CAPITULO
3 (Continuación)
Y si
es poderosa cosa el afecto de la honra vana, muy más poderosa es la medicina
del ejemplo y gracia de Cristo, que de tal manera la vencen y desarraigan del corazón,
que le hacen sentir que es cosa muy abominable, que viendo un cristiano al
Señor de la Majestad bajarse a tales desprecios, se quede el gusano vil
hinchado con amor de la honra. Por lo cual el Señor nos convida y esfuerza con
su ejemplo, diciendo (Jn., 16, 33): Confiad mundo que yo vencí al mundo. Como si dijese: Antes que, que yo vencí el yo acá viniese, cosa recia era tomarse con el mundo
engañoso, desechando lo que en él florece, y abrazando lo que él desecha; mas
después que contra mí puso todas sus fuerzas, inventando nuevo género de tormentos
y deshonras, todo lo cual yo sufrí sin volverles el rostro, ya no solamente
pareció flaco, pues encontró con quien pudo más sufrir; mas aun queda vencido
para vuestro provecho, pues con mi ejemplo que yo os di, y fortaleza que os
gané, lo podréis ligeramente vencer, sobrepujar y hollar.
Mire
el cristiano, que pues el mundo despreció al bendito Hijo de Dios, que es
eterna Verdad y Bien sumo, no hay por qué nadie en nada le tenga, ni en nada le
crea.
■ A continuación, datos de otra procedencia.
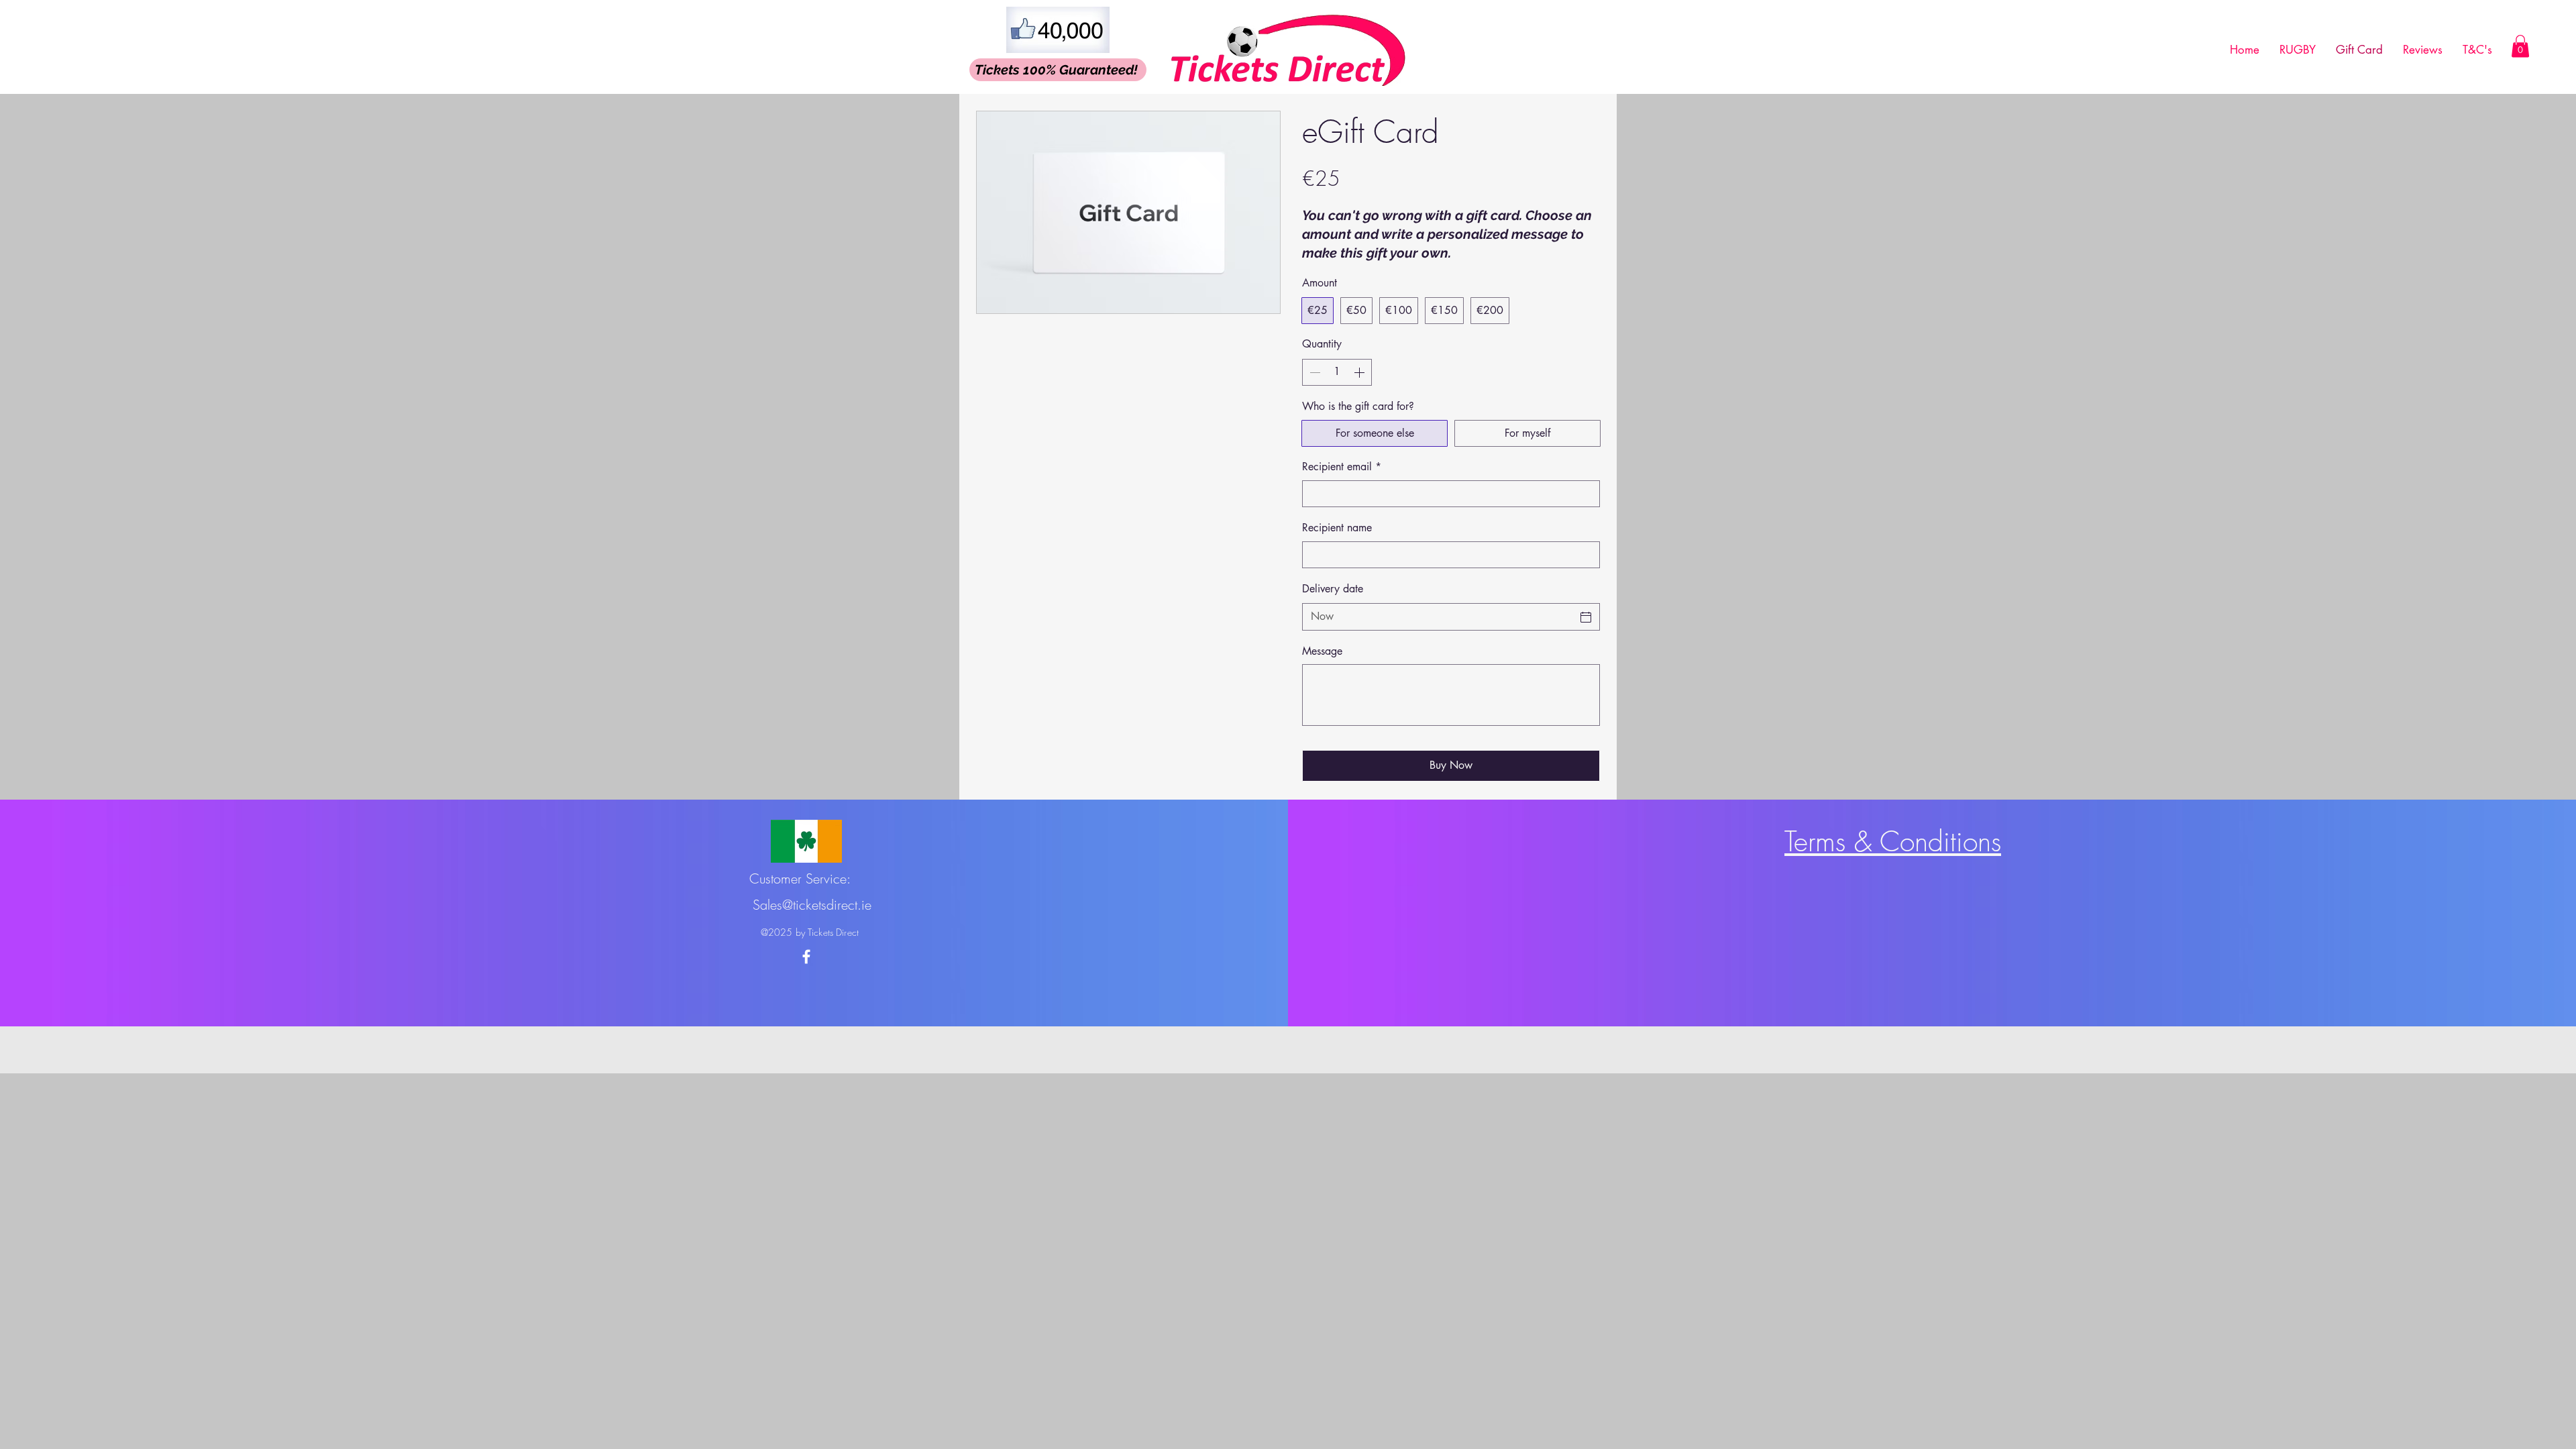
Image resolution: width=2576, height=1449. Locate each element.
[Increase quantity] (1360, 372)
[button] (2520, 46)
Antes mirando que fue engañado en no conocer una tan clarísima luz, y en
no honrar al que es verdaderísima honra; aquello repruebe el cristiano, que el
mundo aprueba; y aquello precie y ame, que el mundo aborrece y desprecia; huyendo
con mucho cuidado de ser preciado de aquel que a su Señor despreció; y teniendo
por grande señal de ser amado de Cristo, el ser despreciado del mundo, con Él y
por Él.
De lo
cual resulta, que así como los qué son de este mundo no tienen orejas para
escuchar la verdad y doctrina de Dios, antes la desprecian, así el que es del bando
de Cristo no las ha de tener para escuchar ni creer las mentiras del mundo.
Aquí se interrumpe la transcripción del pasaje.